___ Dataset extract ___

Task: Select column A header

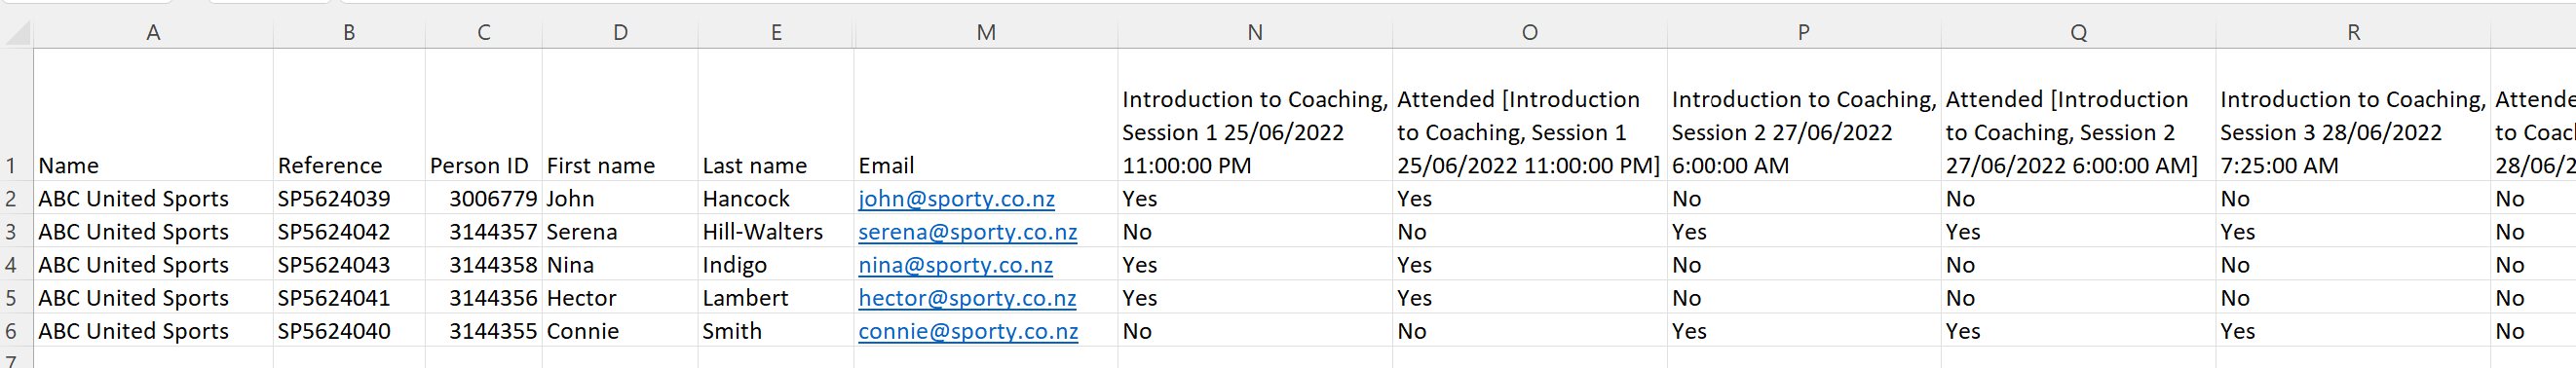Action: [153, 33]
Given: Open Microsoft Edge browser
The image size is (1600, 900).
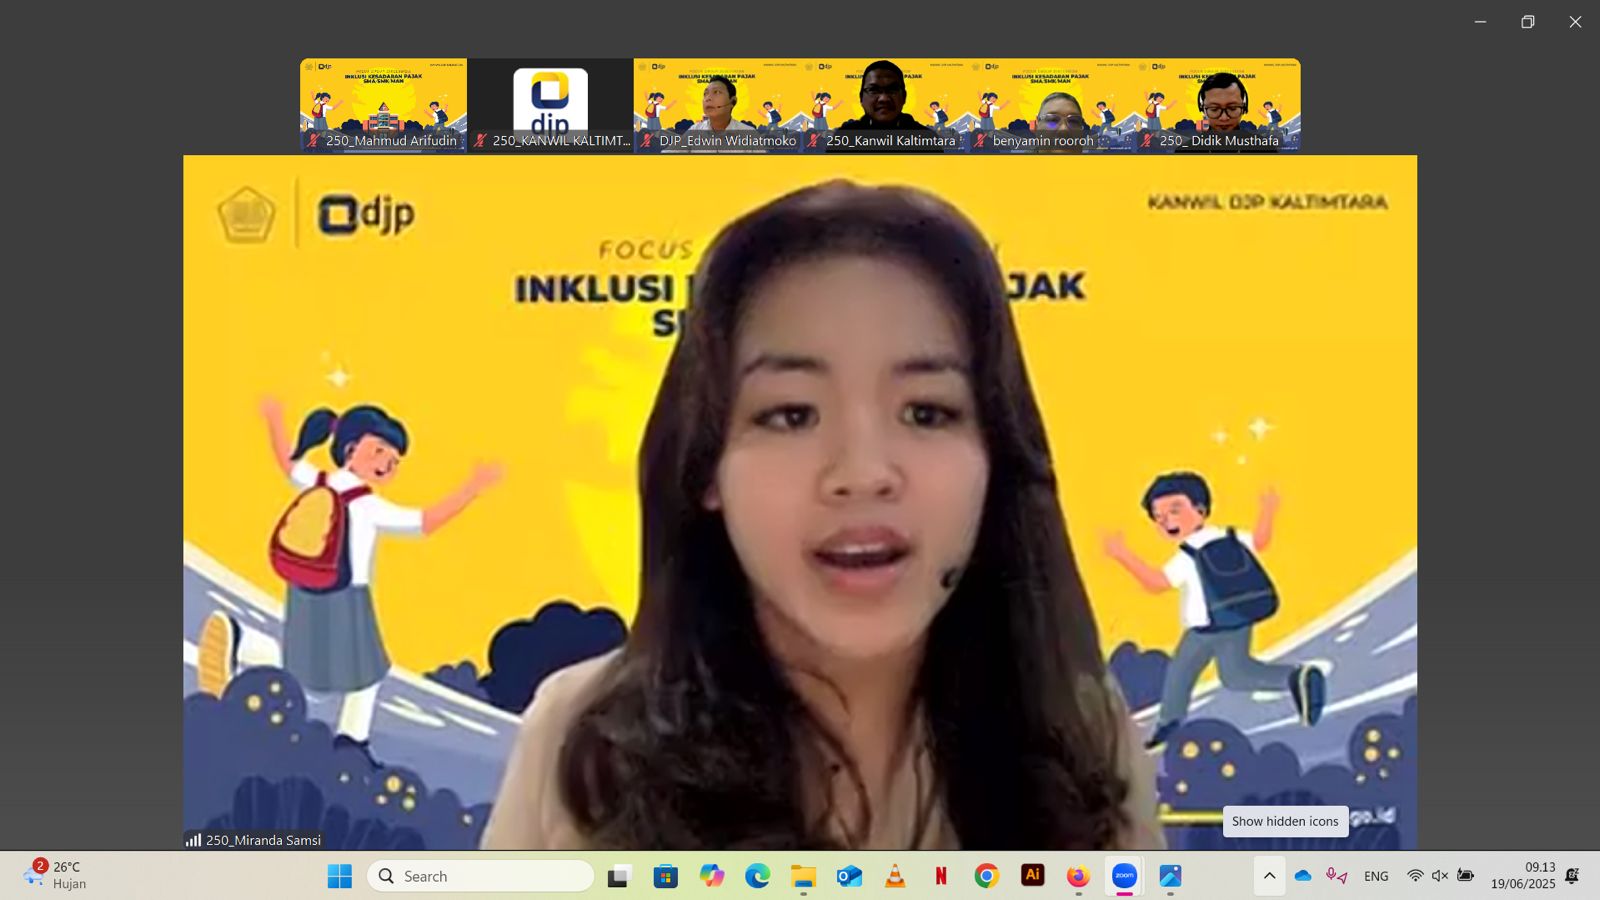Looking at the screenshot, I should coord(757,876).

___

> **Exercise directions**: Copy the records above word for word, leaving out the pictures.

> **Correct output**:
Task: Select column A header

Action: [153, 33]
Given: Open Microsoft Edge browser
The image size is (1600, 900).
Looking at the screenshot, I should coord(757,876).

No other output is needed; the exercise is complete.